▶ **EXERCISE PROMPT**
Pick out each line of the material below that contains the word "Select", and copy those lines.

▶ **DATA EXCERPTS**
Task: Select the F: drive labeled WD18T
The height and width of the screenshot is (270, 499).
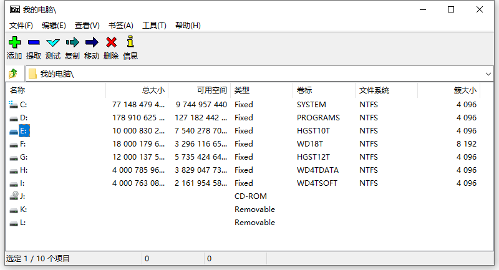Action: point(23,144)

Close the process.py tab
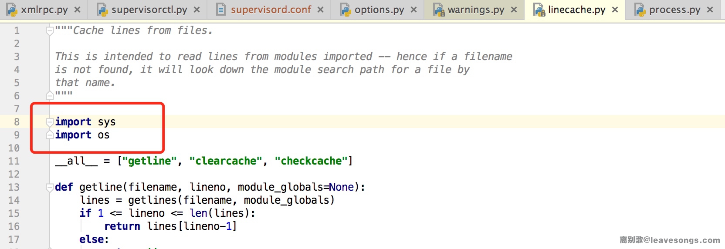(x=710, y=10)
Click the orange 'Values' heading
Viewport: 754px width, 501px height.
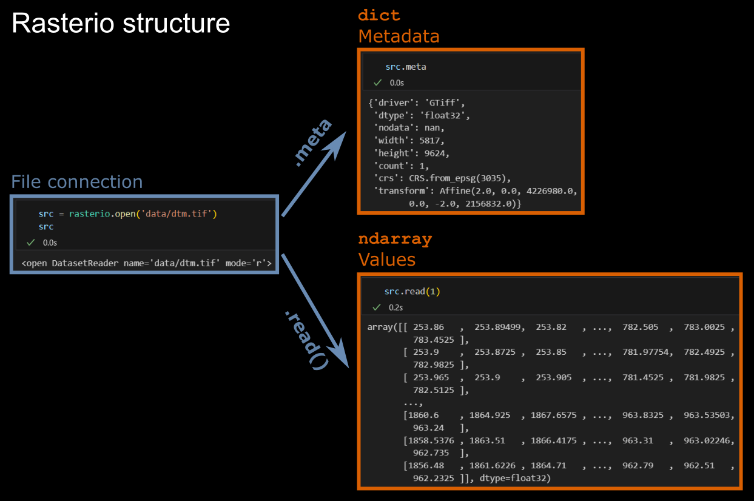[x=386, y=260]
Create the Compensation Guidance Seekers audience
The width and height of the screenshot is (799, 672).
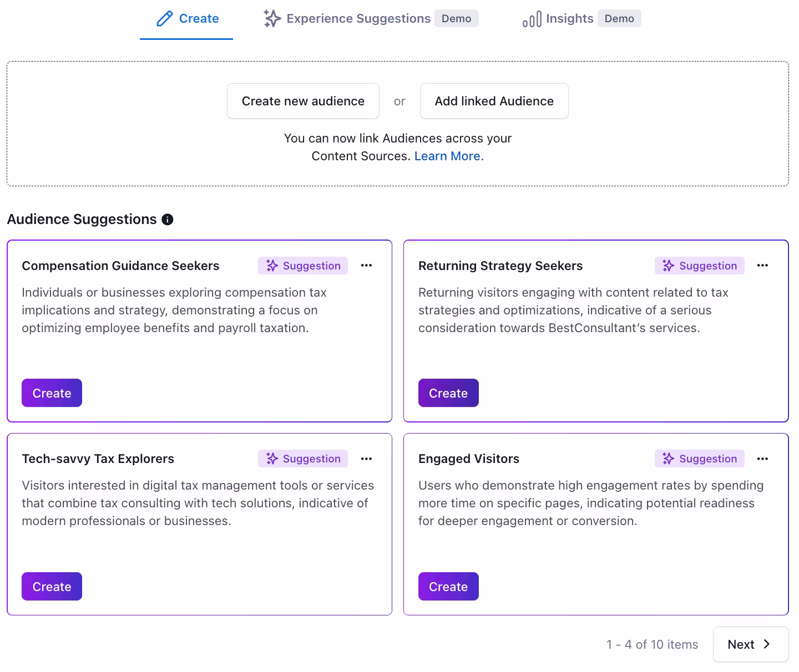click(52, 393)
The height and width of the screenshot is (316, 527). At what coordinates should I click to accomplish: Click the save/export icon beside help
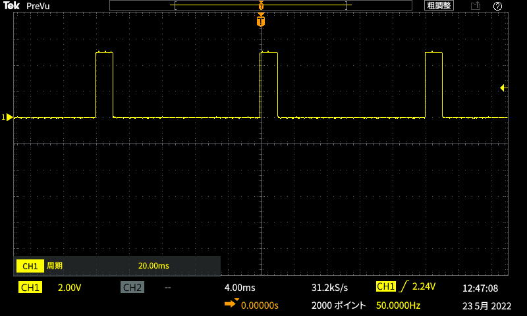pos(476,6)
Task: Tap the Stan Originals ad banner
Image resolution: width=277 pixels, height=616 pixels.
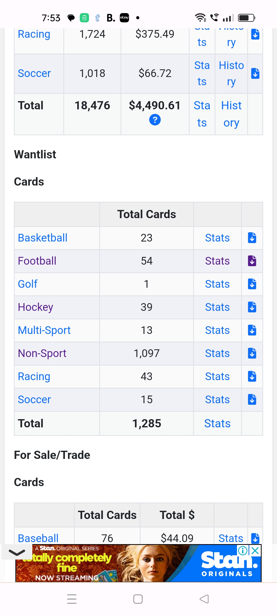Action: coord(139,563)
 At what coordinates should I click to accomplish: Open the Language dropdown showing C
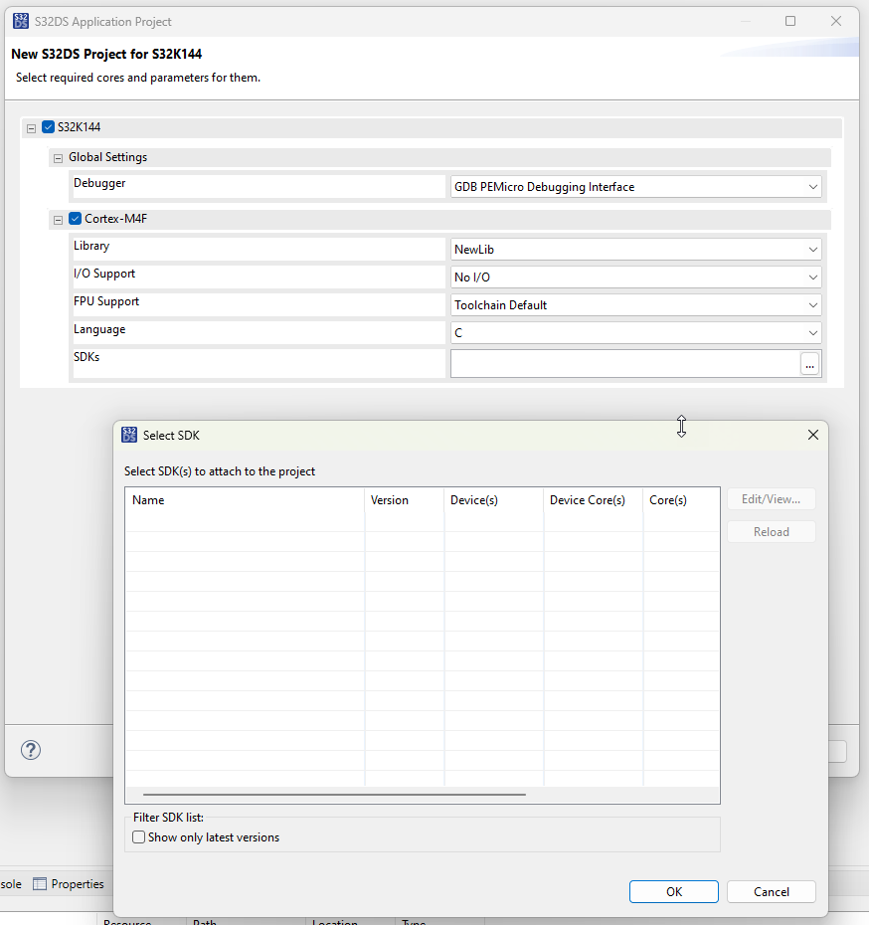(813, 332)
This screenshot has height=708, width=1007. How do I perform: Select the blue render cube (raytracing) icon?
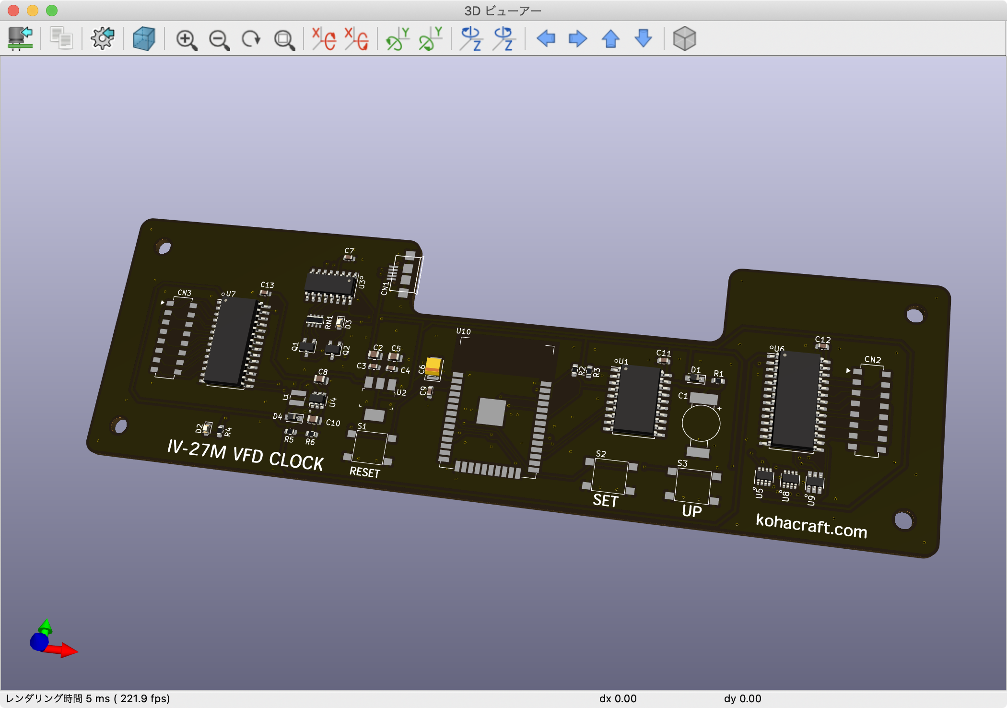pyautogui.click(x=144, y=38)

▶ **COMPLETE RESPONSE**
Task: Select the F: drive labeled WD18T
This screenshot has height=708, width=1007. How do I perform: Select the blue render cube (raytracing) icon?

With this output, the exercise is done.